A young reporter? Why, that's me folks! Well I must be if the good people at the Olympic Broadcasting Service have invited me again to join their commentary team for the Second Summer Youth Olympic Games.
Here I am at aged mumbly-mumble (you can work out my age from elsewhere on this website! [...but i have a Winston card!]) I am waiting to board my flight to Guangzhou then onto Nanjing in the People's Republic of China. Ahead of me is, obviously, another commentary assignment but there are many parts of this trip which will be like a journey into the unknown.
For a start I have never been to Nanjing before and I have never been to a Youth Olympic sports festival. I am sustained by my experiences at other Summer Olympics and Commonwealth Games I have been to so I am hoping that will be something I will quickly be accustomed to.
But 5000+ 'Youth' athletes competing in 28 Olympic events? I wonder how I'll go. There's little knowledge by reputation that I can see of any of the competitors - they simply haven't been around long enough in their 14-18 year sports lives to be really famous. So we'll see.

(Required work):
**A)** In the post about the trip to the Youth Olympic Games, how many Olympic events will the young athletes compete in?
**B)** Carry on the post about the trip to the Youth Olympic Games in Nanjing, picking up after its final sentence.

(Data segment):
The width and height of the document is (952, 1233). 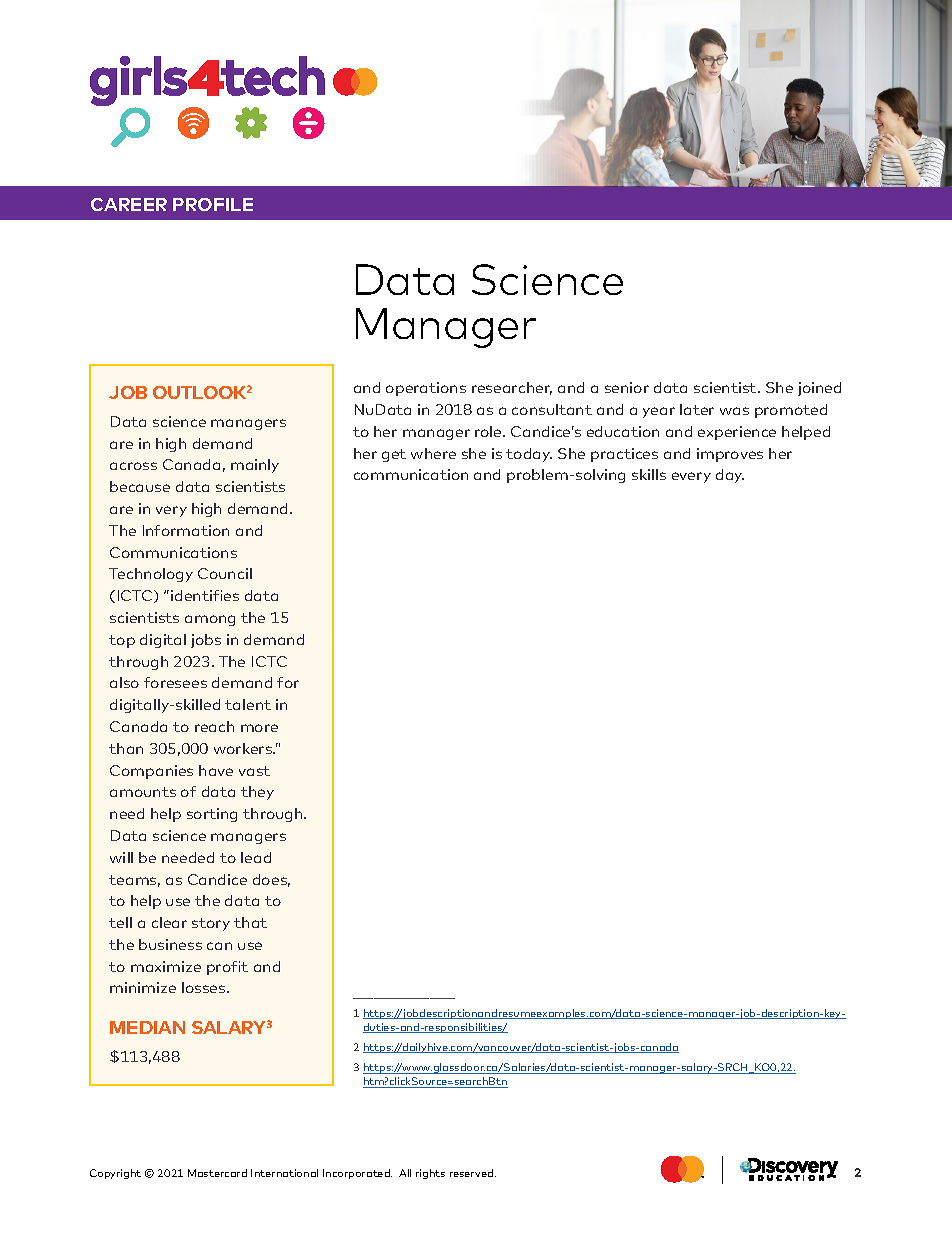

(Task-by-task results):
**A)** They will compete in 28 Olympic events.

**B)**
On my schedule is commentary on rugby sevens (it is making its debut into the Olympic programme in Nanjing and not quite in Rio in 2016 as everyone has been saying): I'm also down to do weightlifting and tennis; four days at each of those three sports.So anyway; here goes with my first infomation for you; below are the details of the full rugby sevens programme - but strangely there are no New Zealand boys or girls rugby team taking part; I'll find out why for you in the next few days. Stayed tuned here at www.keithquinnrugby.com
And if you're in New Zealand go to Sky TV's SkySports Channel and watch our coverage day in day out for the 16 days of competition.
And wish this old bloke good luck as he heads off with all the kids of the world
How lucky is that? Pretty fortunate I'd say!
......
HOW THE YOUTH RUGBY SEVENS WILL WORK:
The men’s and women’s rugby sevens competitions at Nanjing 2014 will be held at the city’s Youth Olympic Sports Park on 17-20 August, with 72 players taking part in each.
Both tournaments will be contested by six teams with players aged between 14-18 years of age. They will feature an initial round-robin phase, with teams playing twice a day. Games will consist of two halves of seven minutes, with a two-minute break for half-time. Three points will be awarded for a win, two for a draw and one for a defeat.
The top four teams in the group phase will go forward to the semi-finals, with the top team playing the fourth-placed side and second meeting third, while the teams finishing fifth and sixth in the group will meet in a play-off for fifth place.
The medal matches on 20 August will feature two halves of 10 minutes. The day’s programme will begin with the bronze-medal matches, followed by the women’s final and then the men’s gold medal match.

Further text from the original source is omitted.